What is a "suretyship‟?
A suretyship involves three parties being the creditor, the principal debtor and yourself, as the surety. It is a contract between the creditor and the surety, in his personal capacity, in terms of which the surety undertakes to fulfil the obligations due to the creditor by the principal debtor, in the event that the principal debtor fails in whole or in part to fulfil the obligations himself. In essence, the surety agrees to step into the principal debtor‟s shoes, if that debtor can no longer fill those shoes financially, so to speak, vis-à-vis his creditor.
At what point does a debtor’s debt become enforceable as against the surety?
- A suretyship agreement cannot exist without a principal obligation. Thus the creditor can only claim the performance of the obligation from the surety if the principal debtor fails to perform in terms of the principal obligation.
- The intention of the parties must be to conclude a suretyship agreement.
- The General Law Amendment Act 50 of 1956 provides that a valid suretyship agreement must be embodied in a written document.
- The parties must agree on the extent to which the surety accepts liability and the period for which the surety can be held liable.
In practice most suretyship agreements make provision for the surety to bind himself as surety and co-principal debtor. In such instances, the surety‟s obligations are equivalent to those of the principal debtor and he is jointly and severally liable to the creditor. A consequence of signing as both surety and co-principal debtor results in the renunciation of the benefits of excussion. This means that the creditor need not seek to recover the debt from the principal debtor first before enforcing the agreement against the surety, a particularly onerous arrangement for the surety / co-principal debtor.
What happens when you sign a suretyship agreement without the intention of binding yourself as a surety?
Although the formulated intention to enter into a suretyship agreement is a requirement of a valid suretyship agreement, general contract law principles dictate that it is presumed that anyone who signs a document has the intention of entering into the agreement contained within that document (the caveat subscriptor principle). Therefore the court in the case of Langeveldt v Union Finance Holdings (Pty) Ltd 2007 (4) SA 572 (W), discussed that a surety seeking to be released from liability in terms of a suretyship agreement will have to bear the onus of convincing the court that he had no intention of entering the suretyship agreement in issue.
In a similar vein, the Supreme Court of Appeal held in the recent judgment of Slip Knot Investments 777 (Pty) Ltd v Du Toit 2011 (4) SA 72 (SCA), that a person who was induced to sign a suretyship agreement by fraud or by the misrepresentation of a third party, and who is unaware of the nature of the document he is signing, will nevertheless be bound to the agreement if the lender is innocent and unaware of the surety‟s mistake. The lender would in such a case be entitled to rely on the appearance of liability created by the surety‟s signature, and the surety would not be entitled to rely on his unilateral mistake to escape liability under the agreement.

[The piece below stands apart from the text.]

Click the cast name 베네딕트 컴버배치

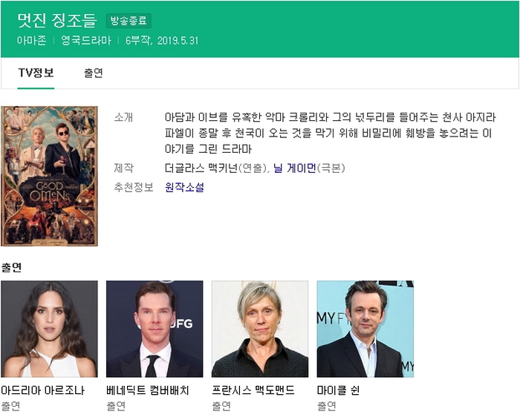pyautogui.click(x=149, y=390)
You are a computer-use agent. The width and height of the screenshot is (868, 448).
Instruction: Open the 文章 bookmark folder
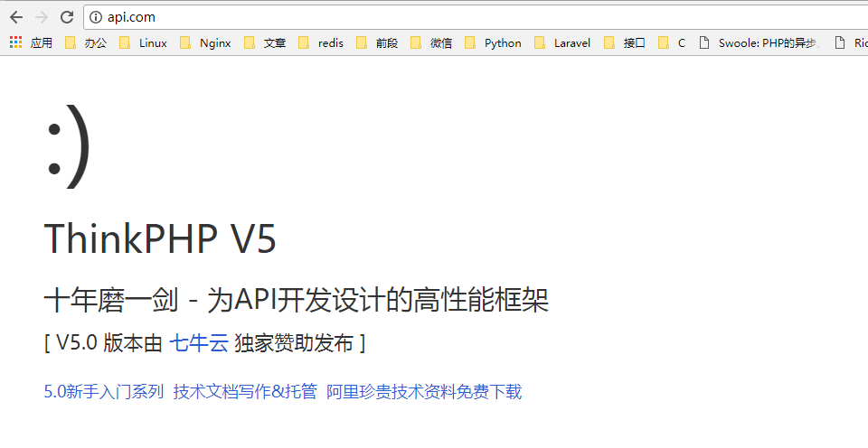point(265,42)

In terms of this SCA judgment, therefore, where a surety has signed a suretyship agreement with a creditor based on the fraud or misrepresentation of a third party, which is unbeknown to the creditor, the creditor has a valid and enforceable suretyship agreement.
What happens when a suretyship clause is included in an agreement that is yet to be signed?
Should you not wish to bind yourself as a surety and co-principal debtor, such intention needs to be clearly stated and communicated to the other parties, ahead of signature. When signing a contract on behalf of a juristic person, which contains a suretyship clause, it is not sufficient to merely draw a line through the clause and then sign the contract. To reinforce your intention of not binding yourself as surety you should initial next to your amendment of the contract and ensure that the creditor acknowledges this by way similarly initialling that change. This is particularly important where contracts include a “whole agreement” clause that requires any edits to be reduced to writing and acknowledged by all parties.
Whilst it is important that the minds of the parties to an agreement meet, a court will place emphasis on the fact that you may have lead the other party to believe that you were intending to bind yourself as surety and co-principal debtor, if you have not explicitly indicated otherwise in the agreement.
Should you ever find yourself in a situation in which you are called upon to stand as surety for another party, make sure you satisfy yourself as to the identity of the parties concerned, the nature and extent of the debt and the period for which you can be held liable. In this regard, it is worth noting that “continuing covering suretyship” clauses are often included in credit agreements, in relation to the surety. These can potentially bind the surety in perpetuity for the debts of the principal debtor, so binding the surety for debts that may become due any time in the future, even if that surety is no longer involved in any way with the debtor. A practical example is where an MD of a company binds himself as surety in perpetuity for that company‟s debts in relation to a particular supplier or service provider in the face of a suretyship in perpetuity. In such an instance, that surety can successfully be held to a suretyship agreement, even after he leaves the employ of the said company – a most unpleasant surprise that potentially lies in waiting for the unsuspecting surety, long after signature of the initial suretyship agreement.